Source text:
NYC Stages Mock Terrorist Attack — Largest Exercise Ever

Current Terror Threat Level For 5 Boroughs of New York City: HIGH



March 15, 2004

NEW YORK -- A bomb went off in the seats of Shea Stadium. Police detectives hunted for suspects in the pretend chaos. Firefighters hauled out mock victims on stretchers. More than 60 hospitals filled with those playing the injured.

Mayor Michael Bloomberg said last week's bombing of commuter trains in Madrid underscored the need for the exercise, the city's 40th designed to help city agencies improve communication and coordination in the face of a potential attack. After the attack on the World Trade Center, outside experts criticized interagency coordination, particularly between police and firefighters, as inadequate.

"What happened in Madrid is an important reminder that it's necessary," Bloomberg said.

As police helicopters growled overhead, the parking lots around Shea filled with fire trucks, ambulances and unmarked black police cars. City scientists scanned the air above the stadium with chemical and biological contamination detectors that resembled fat, high-powered telescopes on tripods.

Reports that Grand Central Parkway, the Long Island Expressway, LaGuardia Airport and Manhattan bridges and tunnels had been closed crackled over police radios.

Collected material:

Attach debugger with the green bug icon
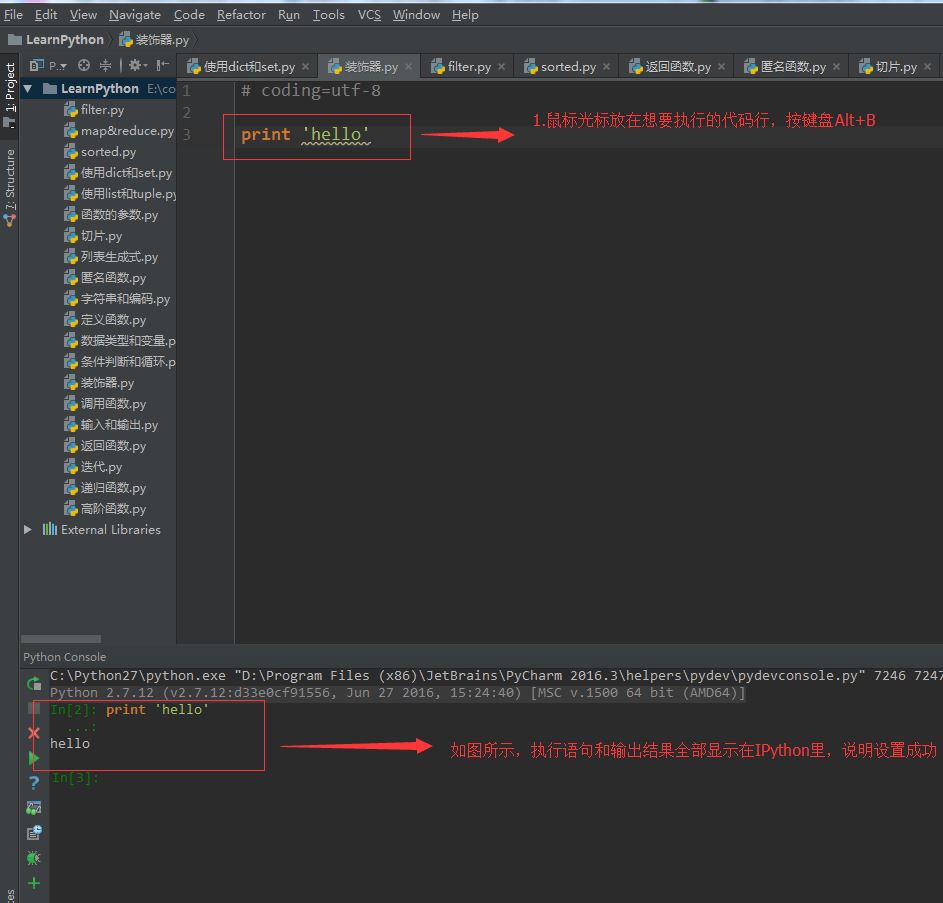click(34, 858)
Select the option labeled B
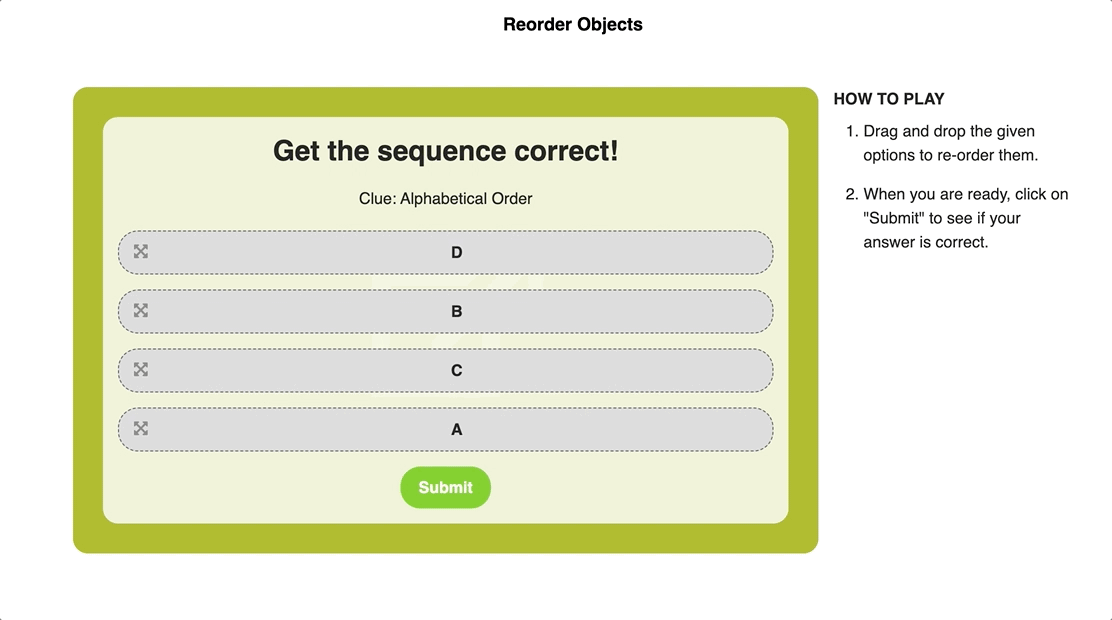This screenshot has width=1112, height=620. coord(456,311)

Exercises to complete:
1) In the NYC mock terrorist attack article, which number was this exercise among those the city designed?
2) List every road, airport, or crossing that the NYC mock terrorist attack article says police radios reported as closed.
3) Pick up the NYC mock terrorist attack article after its final sentence and keep writing it.

Responses by task:
1) It was the city's 40th exercise.

2)
- Grand Central Parkway
- Long Island Expressway
- LaGuardia Airport
- Manhattan bridges and tunnels

3)
Bomb investigators found two radiological devices in cars in the parking lots. And radio reports of an incident at Keyspan Park tested responders' ability to handle simultaneous incidents, a long-held fear of those charged with planning for New York's next potential attack.

The hunt for suspects was as intense as the effort to help the injured. Chiefs from the New York Police Department's special operations and special investigations divisions stood at the edge of a parking lot, where a "suspect" found with what one sergeant described as suspicious diagrams was frisked and interrogated.

A reporter who wandered into the off-limits area and asked for directions was mock-arrested by detectives who searched his bag and held him until a police spokesman identified him as a credentialed journalist.

The mayor, who has pushed for more U.S. homeland security funds, praised the federal government for paying the $400,000 tab for the drill.